تَرَاحُمِهِمْ     = saling menyayangi                                                                                      
تَعَاطُفِهِمْ     = saling mengasihi                                                                                          
كَمَثَلِ         = bagaikan                                                                                                      
سَائِرُ         = seluruh                                                                                                        
  اشْتَكَى عُضْوٌ = mengeluh sakit                                                                                                    
c.       Terjemahasn
Nu’man Bin Basyir meriwayatkan bahwa Rasulullah SAW bersabda, “perumpamaan sikap saling mencintai, menyayangi, dan mengasihi diantara orang yang beriman itu seperti anggota tubuh. Jika salah satu anggota tubuh mengeluh sakit, maka seluruh anggota tubuh akan merasakannya sampai tidak dapat menidurkan diri dan selalu merintih. (HR. Muslim)
d.      Tafsiran:
As-Suyuthi menjelaskan bahwa yang dimaksud dengan kata tada’a dalam hadis di atas adalah sebagian anggota memanggil anggota yang lain karena sama-sama merasa sakit. Kata as-sahar berarti karena rasa sakit seseorang tidak dapat tidur. Kata Al-Humma berarti merintih karena sakit dan tidak dapat tidur. Menurut Al-Qadhi Iyadh, penyamaan orang yang beriman dengan satu tubuh merupakan penyamaan yang tepat karena mendekakan dan menjelaskan pengertian. Di dalamnya terdapat ajaran yang menghargai hak-hak orang Islam dan memotivasi agar saling menolong dan saling mencintai.

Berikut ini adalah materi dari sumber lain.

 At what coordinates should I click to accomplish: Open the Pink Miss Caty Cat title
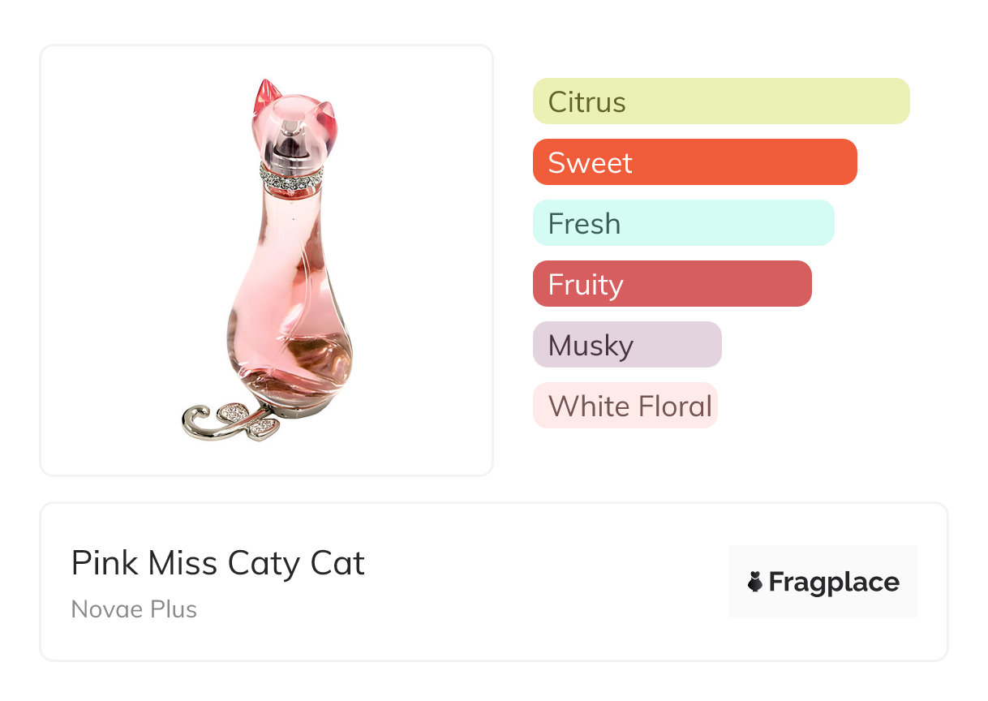tap(218, 563)
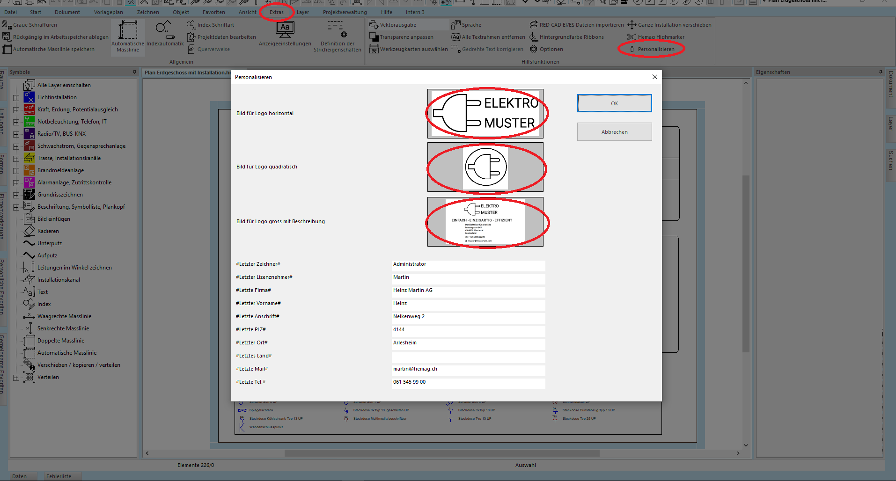Open Optionen gear in Hilfsfunktionen

[x=534, y=49]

Dalam hadis di atas, Rasulullah SAW ingin menanmkan rasa solidaritas yang tinggi dan sikap mu’awwanah kepada para sahabat jangan menggugah emosi mereka. Apabila dipahami sebagai satu tubuh maka sikap saling mencintai dan saling menolong akan tumbuh. Dengan demikian, semangat persatuan akan menjadi kuat.
Selain hadis di atas terdapat juga hadis yang lain sebagai berikut :
عَنْ أَبِى مُوْسَ عَنِ النَبِىِ صَلَى اللهُ عَلَيْهِ وَسَلَمَ قَالَ المُؤْمِنُ لِلُمُؤْمِنُ كَالْبُنْيَانِ يَشُدُ بَعْضُهُ بَعْضًا ثُمَ شَبَكَ بَيْنَ   أَصَابِعِهِ                                                                                                                                                 
Artinya : Abu Musa meriwayatkan dari Nabi SAW bahwa beliau bersabda, “orang mukmin dengan mukmin lainnya ibarat satu bangunan, bangunan yang satu saling memperkuat dengan bagian yang lainnya.” Kemudian beliau menjalin jemarinya. (HR. Al-Bukhari, Muslim, dan At-Tirmidzi)                                                                     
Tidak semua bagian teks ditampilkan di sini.